Given an array of $N$ elements, $A$, and a number $K$. ($1 \leq K \leq N$) .
Partition the given array into $K$ subsets (they must cover all the elements but can be noncontiguous too). The maximum subset sum achievable out of $K$ partitions formed, must be the minimum possible.
Find that possible subset sum.
For example $A = [11, 11, 5, 10, 5]$ and $K = 2$ the partitioning that satisfies the problem will be $\{\{11, 5, 5\}, \{11, 10\}\}$ so that the defined maximum sum will be $21$ and it is the minimum of all different K-Partitionings of $A$.
The question came up to my mind when I was solving a similar problem for only K contiguous subarrays which could be easily solved using a binary search over all possible maximum sums of the array($O(\log{\text{SUM}})$).
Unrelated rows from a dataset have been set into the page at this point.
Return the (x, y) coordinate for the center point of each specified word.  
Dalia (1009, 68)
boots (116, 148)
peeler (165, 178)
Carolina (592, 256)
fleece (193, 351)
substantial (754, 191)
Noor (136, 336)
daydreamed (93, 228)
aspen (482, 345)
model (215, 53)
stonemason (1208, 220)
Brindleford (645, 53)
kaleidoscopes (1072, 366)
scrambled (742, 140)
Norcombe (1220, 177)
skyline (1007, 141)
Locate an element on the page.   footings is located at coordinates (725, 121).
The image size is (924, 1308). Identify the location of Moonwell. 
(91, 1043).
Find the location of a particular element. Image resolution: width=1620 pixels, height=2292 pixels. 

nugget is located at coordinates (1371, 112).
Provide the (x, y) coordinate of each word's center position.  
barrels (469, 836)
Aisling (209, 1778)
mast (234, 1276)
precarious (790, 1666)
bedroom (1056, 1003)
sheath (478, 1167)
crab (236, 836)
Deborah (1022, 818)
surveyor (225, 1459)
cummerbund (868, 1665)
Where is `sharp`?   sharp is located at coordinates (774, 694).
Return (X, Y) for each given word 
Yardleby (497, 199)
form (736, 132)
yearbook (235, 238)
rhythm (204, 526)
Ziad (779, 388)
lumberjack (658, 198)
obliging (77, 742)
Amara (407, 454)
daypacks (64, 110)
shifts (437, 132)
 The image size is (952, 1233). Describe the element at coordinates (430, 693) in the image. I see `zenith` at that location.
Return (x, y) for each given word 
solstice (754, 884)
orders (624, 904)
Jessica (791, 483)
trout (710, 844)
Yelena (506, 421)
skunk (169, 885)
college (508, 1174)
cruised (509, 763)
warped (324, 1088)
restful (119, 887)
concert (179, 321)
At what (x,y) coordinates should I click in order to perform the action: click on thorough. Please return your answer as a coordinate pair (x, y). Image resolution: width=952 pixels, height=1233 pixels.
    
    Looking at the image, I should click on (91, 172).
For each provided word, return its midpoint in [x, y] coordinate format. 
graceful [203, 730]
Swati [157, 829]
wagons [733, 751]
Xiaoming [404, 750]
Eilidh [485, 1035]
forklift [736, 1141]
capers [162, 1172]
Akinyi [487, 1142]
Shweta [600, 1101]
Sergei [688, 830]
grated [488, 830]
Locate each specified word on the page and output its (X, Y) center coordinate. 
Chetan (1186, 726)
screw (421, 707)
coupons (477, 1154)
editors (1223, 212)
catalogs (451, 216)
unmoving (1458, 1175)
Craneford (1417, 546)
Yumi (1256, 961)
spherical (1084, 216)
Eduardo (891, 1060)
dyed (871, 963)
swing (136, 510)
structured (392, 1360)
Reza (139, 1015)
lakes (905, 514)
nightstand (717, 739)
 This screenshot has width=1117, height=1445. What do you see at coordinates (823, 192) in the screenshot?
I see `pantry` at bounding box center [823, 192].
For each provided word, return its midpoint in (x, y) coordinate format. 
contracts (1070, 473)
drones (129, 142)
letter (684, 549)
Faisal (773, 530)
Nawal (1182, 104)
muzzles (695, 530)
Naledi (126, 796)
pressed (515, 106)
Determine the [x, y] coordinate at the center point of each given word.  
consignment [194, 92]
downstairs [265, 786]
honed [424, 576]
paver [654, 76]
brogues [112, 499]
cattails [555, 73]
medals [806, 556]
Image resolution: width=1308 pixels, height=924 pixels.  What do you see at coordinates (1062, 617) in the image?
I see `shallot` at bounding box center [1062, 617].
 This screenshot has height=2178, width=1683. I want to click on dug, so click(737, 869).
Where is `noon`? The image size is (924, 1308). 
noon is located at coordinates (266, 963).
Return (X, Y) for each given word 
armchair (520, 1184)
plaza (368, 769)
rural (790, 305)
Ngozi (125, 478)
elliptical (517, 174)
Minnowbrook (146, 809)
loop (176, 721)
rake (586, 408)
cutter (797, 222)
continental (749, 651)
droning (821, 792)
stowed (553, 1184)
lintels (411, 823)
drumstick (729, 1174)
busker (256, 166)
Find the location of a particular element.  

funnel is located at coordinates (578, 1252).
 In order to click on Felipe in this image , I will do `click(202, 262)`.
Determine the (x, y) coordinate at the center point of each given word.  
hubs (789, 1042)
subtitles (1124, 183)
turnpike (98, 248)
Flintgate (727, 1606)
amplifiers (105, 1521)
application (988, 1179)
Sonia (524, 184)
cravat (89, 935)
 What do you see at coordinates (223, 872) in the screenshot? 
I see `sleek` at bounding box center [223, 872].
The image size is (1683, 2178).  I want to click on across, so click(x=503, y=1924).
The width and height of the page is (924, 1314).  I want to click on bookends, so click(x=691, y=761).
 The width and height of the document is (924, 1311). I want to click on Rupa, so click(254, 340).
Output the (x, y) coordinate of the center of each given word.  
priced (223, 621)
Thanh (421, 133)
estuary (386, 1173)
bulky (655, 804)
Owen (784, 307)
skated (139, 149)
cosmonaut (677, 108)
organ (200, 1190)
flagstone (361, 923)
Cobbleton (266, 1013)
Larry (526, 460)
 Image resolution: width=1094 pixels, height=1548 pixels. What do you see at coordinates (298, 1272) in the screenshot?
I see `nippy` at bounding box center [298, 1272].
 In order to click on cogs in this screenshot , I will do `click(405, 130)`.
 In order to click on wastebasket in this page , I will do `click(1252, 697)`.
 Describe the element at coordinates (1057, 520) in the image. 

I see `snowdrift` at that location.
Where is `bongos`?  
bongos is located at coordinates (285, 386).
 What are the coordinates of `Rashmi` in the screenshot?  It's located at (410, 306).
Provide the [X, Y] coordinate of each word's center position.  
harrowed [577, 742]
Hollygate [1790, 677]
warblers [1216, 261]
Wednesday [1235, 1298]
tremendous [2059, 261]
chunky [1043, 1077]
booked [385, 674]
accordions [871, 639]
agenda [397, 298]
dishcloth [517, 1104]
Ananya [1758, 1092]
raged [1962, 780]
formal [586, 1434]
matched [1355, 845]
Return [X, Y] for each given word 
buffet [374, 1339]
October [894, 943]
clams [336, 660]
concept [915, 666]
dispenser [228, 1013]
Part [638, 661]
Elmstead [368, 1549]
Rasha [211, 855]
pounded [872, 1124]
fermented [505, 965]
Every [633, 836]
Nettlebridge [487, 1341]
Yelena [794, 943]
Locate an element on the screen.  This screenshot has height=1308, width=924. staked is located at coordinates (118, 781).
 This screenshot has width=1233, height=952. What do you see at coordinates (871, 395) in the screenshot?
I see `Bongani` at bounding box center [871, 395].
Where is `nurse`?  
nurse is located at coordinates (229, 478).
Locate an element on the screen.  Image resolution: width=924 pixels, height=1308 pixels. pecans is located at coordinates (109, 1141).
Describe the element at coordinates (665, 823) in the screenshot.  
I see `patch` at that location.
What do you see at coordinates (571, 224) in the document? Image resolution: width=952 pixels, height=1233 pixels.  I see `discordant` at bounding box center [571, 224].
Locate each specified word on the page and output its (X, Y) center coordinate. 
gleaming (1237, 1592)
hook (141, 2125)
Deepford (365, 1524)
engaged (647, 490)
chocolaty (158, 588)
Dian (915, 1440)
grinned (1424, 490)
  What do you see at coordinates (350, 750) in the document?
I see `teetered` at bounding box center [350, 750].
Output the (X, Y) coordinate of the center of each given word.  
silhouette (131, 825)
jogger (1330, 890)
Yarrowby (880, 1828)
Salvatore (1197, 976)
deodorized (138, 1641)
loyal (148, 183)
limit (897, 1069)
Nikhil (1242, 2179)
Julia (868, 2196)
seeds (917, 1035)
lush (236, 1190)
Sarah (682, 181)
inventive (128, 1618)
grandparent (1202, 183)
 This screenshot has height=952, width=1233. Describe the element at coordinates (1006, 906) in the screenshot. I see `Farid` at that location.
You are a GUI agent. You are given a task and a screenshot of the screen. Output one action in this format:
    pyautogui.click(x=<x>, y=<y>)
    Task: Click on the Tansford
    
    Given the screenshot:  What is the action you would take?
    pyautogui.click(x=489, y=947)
For example for the same $A$ defined in above maximum sum is at least the maximum number which is $11$ and is at most the total sum of all elements which is $42$.
Then in each step of binary search we check whether it is possible to split $A$ into at most $K$ contiguous subarrays or not so that the maximum sum over all subarrays will be at most the mid point of binary search step(needs one loop over $A$ then $O(n)$). If yes we recurse on the left side, otherwise we recurse on the right side.
in overall the algorithm will have a $O(n\log{\text{SUM}})$ time complexity.
But I can't find a way to generalize the checking process in every step of the binary search so that it checks whether for a specific maximum sum like $s^{*}$ is it possible to partition $A$ with at most $K$ subsets so that the maximum sum over all subsets will be at most $s^{*}$ with a good time complexity.
I should also mention that the above motivation is not necessarily the only way accepted to solve this problem and every other idea will be appreciated.